Otelimize yerleştik ve bir süre dinlendikten sonra Saraybosna şehrini gezmeye başladık. Saraybosna’da ilk gördüğümüz yer Baş Çarşı oldu. Ortada çeşmesi, etrafında sıralanmış ahşap dükkânlar, hemen bitişiğinde Gazi Hüsret Begoviç camisi ile bize İstanbul Süleymaniye’yi hatırlattı. Yani bir anlama Süleymaniye ile Saraybosna Baş Çarşısı arasında bir fark yoktu. Osmanlı gittiği yerlere Anadolu’daki her şeyi götürmüştü. Çünkü alınan her yer kalıcı vatan olarak görülmüş ve asla sömürge zihniyeti sergilenmemişti. Baş Çarşı’da sağlı sollu sıralanmış oldukça güzel korunmuş ahşap dükkânlar arasından yürürken oldukça duygulandım ve çocukluk yıllarıma geri döndüm. Çünkü bu tip çarşıları 1960-70 yılları arasında Anadolu’nun her yerinde görebilirdik. Maalesef gözü dönmüş şehirliler bu çarşıları yerle bir etti ve yerine ruhsuz apartmanlar diktiler. Böylece Anadolu çarşı tipi tarih mirasımızı kaybettik. Ama Balkanlarda hemen her ülkede bu tip Türk çarşıları korunmuş ve en fazla turist çeken yerlerin başında gelmektedirler.

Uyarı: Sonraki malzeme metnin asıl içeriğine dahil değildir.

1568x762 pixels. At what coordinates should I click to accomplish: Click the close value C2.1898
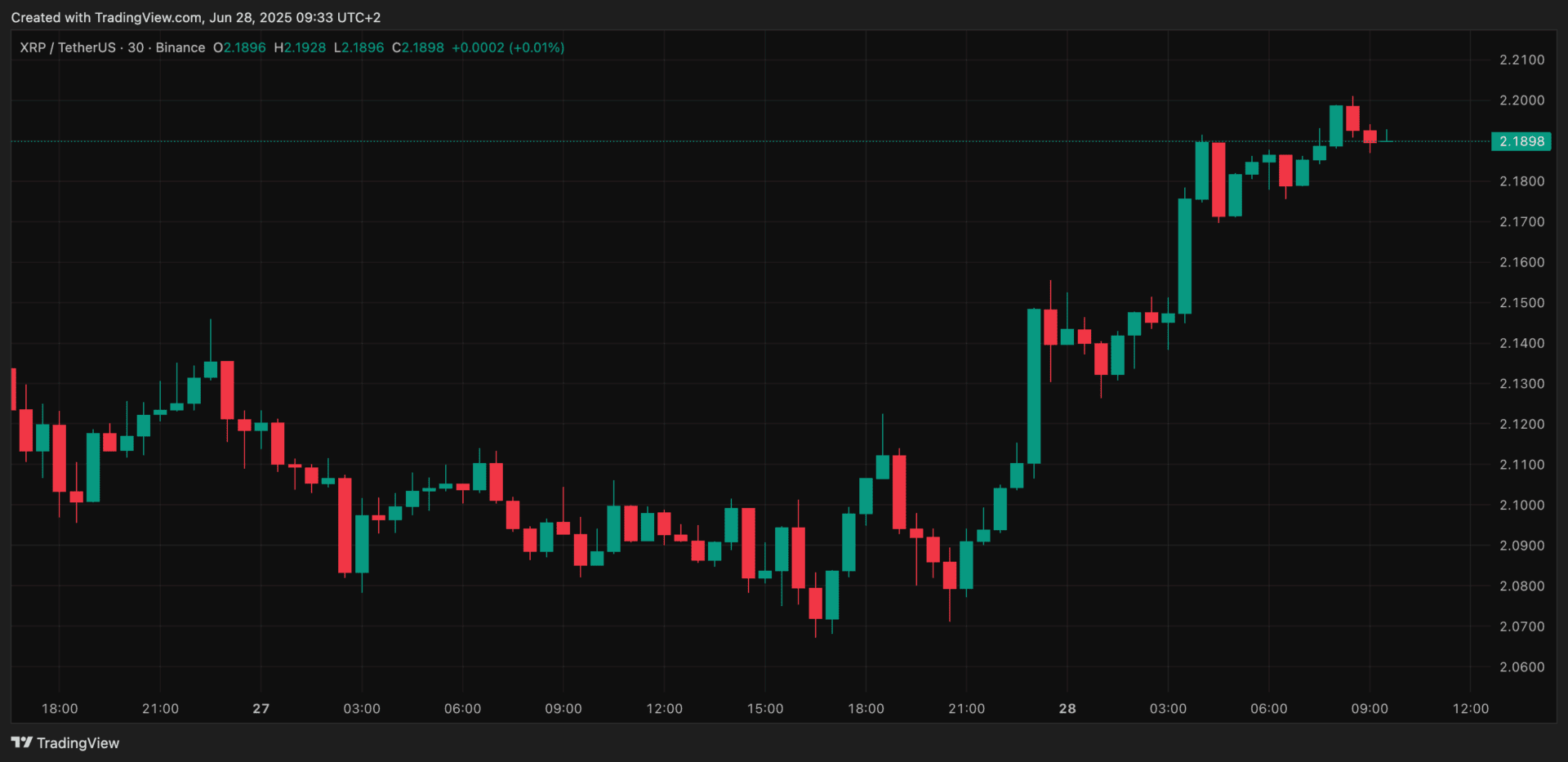pyautogui.click(x=419, y=47)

Baş Çarşı’dan sonra şehir içi turuna devam ettik. Tüm önemli binaların Sırp kurşunları ile delik deşik olduğunu gördük. Bombalanan Pazar Yerinden sonra tahrip edilen dünyanın en ünlü kütüphanelerinden biri olan Şarkiyat Kütüphanesini, Ali Paşa ve Ferhad Paşa camilerini gördük. Oradan şehir içindeki eski Türk şehitliği ve hemen bitişiğindeki Boşnak şehitliğini ziyaret ederek dualar ettik. Dedeler ve torunları sadece aradaki 4 metrelik bir yol ayırabilmişti. Ama bu önemli değildi. Çünkü dün şehit olan Türkler de, bugün şehit olan Boşnaklar gibi İslam için mücadele etmişler ve genç yaşta şahadet şerbetini içmişlerdi. Burada koyun koyuna olan Türklerle Boşnaklar ahirette de birlikte idiler. Boşnak şehitliğindeki kitabeleri okurken ağlamamak mümkün değildi. Çünkü şehit olanların yaşları 15 ile 50 arasında ve büyük çoğunluğu genç idi. Daha sonra hakkın rahmetine kavuşan Aliya İzzet Begoviç de bu şehitliğe defnedildi. İnanın okuyucularım bu yazıyı yazarken bile gözlerim doldu ve oralara geri döndüm.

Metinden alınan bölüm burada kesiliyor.